• **Dataset entries**

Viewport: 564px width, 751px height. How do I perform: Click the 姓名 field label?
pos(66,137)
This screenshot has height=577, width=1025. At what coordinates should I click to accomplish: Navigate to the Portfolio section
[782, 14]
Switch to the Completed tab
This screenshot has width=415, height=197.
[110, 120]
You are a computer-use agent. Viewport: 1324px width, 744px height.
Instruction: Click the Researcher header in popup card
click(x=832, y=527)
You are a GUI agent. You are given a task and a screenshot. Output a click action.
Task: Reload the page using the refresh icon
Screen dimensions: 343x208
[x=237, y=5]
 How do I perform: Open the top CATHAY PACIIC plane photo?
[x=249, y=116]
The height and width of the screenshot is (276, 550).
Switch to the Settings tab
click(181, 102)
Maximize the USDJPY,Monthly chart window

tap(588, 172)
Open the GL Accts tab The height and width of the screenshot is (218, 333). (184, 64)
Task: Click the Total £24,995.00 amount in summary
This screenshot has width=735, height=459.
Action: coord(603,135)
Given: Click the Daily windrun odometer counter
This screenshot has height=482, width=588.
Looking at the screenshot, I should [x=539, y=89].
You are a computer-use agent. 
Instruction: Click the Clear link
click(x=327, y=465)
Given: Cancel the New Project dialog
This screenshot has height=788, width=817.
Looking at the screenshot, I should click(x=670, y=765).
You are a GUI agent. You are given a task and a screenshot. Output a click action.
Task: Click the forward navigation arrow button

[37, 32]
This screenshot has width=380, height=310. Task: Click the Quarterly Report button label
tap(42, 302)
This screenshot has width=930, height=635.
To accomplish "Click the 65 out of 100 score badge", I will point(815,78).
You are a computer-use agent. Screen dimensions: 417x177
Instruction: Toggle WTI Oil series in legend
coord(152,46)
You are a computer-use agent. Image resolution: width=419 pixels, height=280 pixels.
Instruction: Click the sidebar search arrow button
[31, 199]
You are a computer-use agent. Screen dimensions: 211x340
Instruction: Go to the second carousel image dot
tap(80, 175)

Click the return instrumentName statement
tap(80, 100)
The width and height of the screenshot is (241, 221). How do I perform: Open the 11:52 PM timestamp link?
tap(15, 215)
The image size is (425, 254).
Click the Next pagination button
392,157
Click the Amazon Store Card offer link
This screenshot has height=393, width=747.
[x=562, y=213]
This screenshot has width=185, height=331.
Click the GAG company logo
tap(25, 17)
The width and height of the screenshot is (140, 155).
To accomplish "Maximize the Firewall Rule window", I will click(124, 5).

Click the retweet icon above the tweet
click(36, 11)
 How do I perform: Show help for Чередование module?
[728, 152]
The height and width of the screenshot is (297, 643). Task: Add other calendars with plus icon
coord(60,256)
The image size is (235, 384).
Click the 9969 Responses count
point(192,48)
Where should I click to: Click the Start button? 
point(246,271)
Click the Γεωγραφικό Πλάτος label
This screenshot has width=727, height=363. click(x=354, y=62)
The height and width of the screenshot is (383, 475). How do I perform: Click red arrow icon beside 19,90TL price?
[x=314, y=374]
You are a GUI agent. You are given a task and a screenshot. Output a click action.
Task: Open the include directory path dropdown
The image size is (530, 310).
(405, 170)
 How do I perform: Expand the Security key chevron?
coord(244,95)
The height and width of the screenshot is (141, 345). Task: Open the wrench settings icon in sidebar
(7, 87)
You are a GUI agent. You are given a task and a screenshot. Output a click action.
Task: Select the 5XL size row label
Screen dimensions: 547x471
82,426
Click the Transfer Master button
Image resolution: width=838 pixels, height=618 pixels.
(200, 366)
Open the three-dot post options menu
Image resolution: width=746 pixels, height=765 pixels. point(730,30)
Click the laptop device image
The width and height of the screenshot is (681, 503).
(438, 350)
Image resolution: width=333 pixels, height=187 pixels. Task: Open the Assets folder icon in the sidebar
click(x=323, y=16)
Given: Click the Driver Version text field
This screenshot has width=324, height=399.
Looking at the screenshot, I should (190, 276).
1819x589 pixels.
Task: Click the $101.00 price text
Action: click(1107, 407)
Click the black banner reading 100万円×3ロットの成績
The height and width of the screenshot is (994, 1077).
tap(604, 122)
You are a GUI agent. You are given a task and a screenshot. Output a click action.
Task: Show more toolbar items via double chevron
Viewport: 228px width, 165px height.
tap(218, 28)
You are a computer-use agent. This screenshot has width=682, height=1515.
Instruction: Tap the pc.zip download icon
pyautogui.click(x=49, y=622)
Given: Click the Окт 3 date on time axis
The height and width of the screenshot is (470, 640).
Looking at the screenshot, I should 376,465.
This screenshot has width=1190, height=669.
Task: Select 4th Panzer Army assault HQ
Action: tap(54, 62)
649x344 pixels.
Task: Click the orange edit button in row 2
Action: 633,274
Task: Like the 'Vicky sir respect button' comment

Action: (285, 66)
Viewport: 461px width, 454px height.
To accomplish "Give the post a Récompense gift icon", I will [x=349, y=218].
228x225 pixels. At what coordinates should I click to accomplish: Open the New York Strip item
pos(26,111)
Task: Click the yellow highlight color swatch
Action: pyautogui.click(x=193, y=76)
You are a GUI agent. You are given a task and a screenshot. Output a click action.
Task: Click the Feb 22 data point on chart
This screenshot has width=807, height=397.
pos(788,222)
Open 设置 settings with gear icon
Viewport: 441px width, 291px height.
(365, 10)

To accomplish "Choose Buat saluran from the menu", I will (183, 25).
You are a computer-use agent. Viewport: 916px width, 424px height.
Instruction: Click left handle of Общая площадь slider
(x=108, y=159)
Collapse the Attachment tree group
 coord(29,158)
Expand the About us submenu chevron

• **WHAT YOU ARE ASKED TO DO**
Reproduce the entries above in full, so that each one reads exactly as before.

• **OUTPUT**
Viewport: 564px width, 751px height. How do I perform: Click the 姓名 field label?
pos(66,137)
This screenshot has height=577, width=1025. At what coordinates should I click to accomplish: Navigate to the Portfolio section
[782, 14]
Switch to the Completed tab
This screenshot has width=415, height=197.
[110, 120]
You are a computer-use agent. Viewport: 1324px width, 744px height.
Instruction: Click the Researcher header in popup card
click(x=832, y=527)
You are a GUI agent. You are given a task and a screenshot. Output a click action.
Task: Reload the page using the refresh icon
Screen dimensions: 343x208
[x=237, y=5]
 How do I perform: Open the top CATHAY PACIIC plane photo?
[x=249, y=116]
The height and width of the screenshot is (276, 550).
Switch to the Settings tab
click(181, 102)
Maximize the USDJPY,Monthly chart window

tap(588, 172)
Open the GL Accts tab The height and width of the screenshot is (218, 333). (184, 64)
Task: Click the Total £24,995.00 amount in summary
This screenshot has width=735, height=459.
Action: coord(603,135)
Given: Click the Daily windrun odometer counter
This screenshot has height=482, width=588.
Looking at the screenshot, I should [x=539, y=89].
You are a computer-use agent. 
Instruction: Click the Clear link
click(x=327, y=465)
Given: Cancel the New Project dialog
This screenshot has height=788, width=817.
Looking at the screenshot, I should click(x=670, y=765).
You are a GUI agent. You are given a task and a screenshot. Output a click action.
Task: Click the forward navigation arrow button

[37, 32]
This screenshot has width=380, height=310. Task: Click the Quarterly Report button label
tap(42, 302)
This screenshot has width=930, height=635.
To accomplish "Click the 65 out of 100 score badge", I will point(815,78).
You are a computer-use agent. Screen dimensions: 417x177
Instruction: Toggle WTI Oil series in legend
coord(152,46)
You are a computer-use agent. Image resolution: width=419 pixels, height=280 pixels.
Instruction: Click the sidebar search arrow button
[31, 199]
You are a computer-use agent. Screen dimensions: 211x340
Instruction: Go to the second carousel image dot
tap(80, 175)

Click the return instrumentName statement
tap(80, 100)
The width and height of the screenshot is (241, 221). How do I perform: Open the 11:52 PM timestamp link?
tap(15, 215)
The image size is (425, 254).
Click the Next pagination button
392,157
Click the Amazon Store Card offer link
This screenshot has height=393, width=747.
[x=562, y=213]
This screenshot has width=185, height=331.
Click the GAG company logo
tap(25, 17)
The width and height of the screenshot is (140, 155).
To accomplish "Maximize the Firewall Rule window", I will click(124, 5).

Click the retweet icon above the tweet
click(36, 11)
 How do I perform: Show help for Чередование module?
[728, 152]
The height and width of the screenshot is (297, 643). Task: Add other calendars with plus icon
coord(60,256)
The image size is (235, 384).
Click the 9969 Responses count
point(192,48)
Where should I click to: Click the Start button? 
point(246,271)
Click the Γεωγραφικό Πλάτος label
This screenshot has width=727, height=363. click(x=354, y=62)
The height and width of the screenshot is (383, 475). How do I perform: Click red arrow icon beside 19,90TL price?
[x=314, y=374]
You are a GUI agent. You are given a task and a screenshot. Output a click action.
Task: Open the include directory path dropdown
The image size is (530, 310).
(405, 170)
 How do I perform: Expand the Security key chevron?
coord(244,95)
The height and width of the screenshot is (141, 345). Task: Open the wrench settings icon in sidebar
(7, 87)
You are a GUI agent. You are given a task and a screenshot. Output a click action.
Task: Select the 5XL size row label
Screen dimensions: 547x471
82,426
Click the Transfer Master button
Image resolution: width=838 pixels, height=618 pixels.
(200, 366)
Open the three-dot post options menu
Image resolution: width=746 pixels, height=765 pixels. point(730,30)
Click the laptop device image
The width and height of the screenshot is (681, 503).
(438, 350)
Image resolution: width=333 pixels, height=187 pixels. Task: Open the Assets folder icon in the sidebar
click(x=323, y=16)
Given: Click the Driver Version text field
This screenshot has width=324, height=399.
Looking at the screenshot, I should (190, 276).
1819x589 pixels.
Task: Click the $101.00 price text
Action: click(1107, 407)
Click the black banner reading 100万円×3ロットの成績
The height and width of the screenshot is (994, 1077).
tap(604, 122)
You are a GUI agent. You are given a task and a screenshot. Output a click action.
Task: Show more toolbar items via double chevron
Viewport: 228px width, 165px height.
tap(218, 28)
You are a computer-use agent. This screenshot has width=682, height=1515.
Instruction: Tap the pc.zip download icon
pyautogui.click(x=49, y=622)
Given: Click the Окт 3 date on time axis
The height and width of the screenshot is (470, 640).
Looking at the screenshot, I should 376,465.
This screenshot has width=1190, height=669.
Task: Select 4th Panzer Army assault HQ
Action: tap(54, 62)
649x344 pixels.
Task: Click the orange edit button in row 2
Action: 633,274
Task: Like the 'Vicky sir respect button' comment

Action: (285, 66)
Viewport: 461px width, 454px height.
To accomplish "Give the post a Récompense gift icon", I will [x=349, y=218].
228x225 pixels. At what coordinates should I click to accomplish: Open the New York Strip item
pos(26,111)
Task: Click the yellow highlight color swatch
Action: pyautogui.click(x=193, y=76)
You are a GUI agent. You are given a task and a screenshot. Output a click action.
Task: Click the Feb 22 data point on chart
This screenshot has width=807, height=397.
pos(788,222)
Open 设置 settings with gear icon
Viewport: 441px width, 291px height.
(365, 10)

To accomplish "Choose Buat saluran from the menu", I will (183, 25).
You are a computer-use agent. Viewport: 916px width, 424px height.
Instruction: Click left handle of Общая площадь slider
(x=108, y=159)
Collapse the Attachment tree group
 coord(29,158)
Expand the About us submenu chevron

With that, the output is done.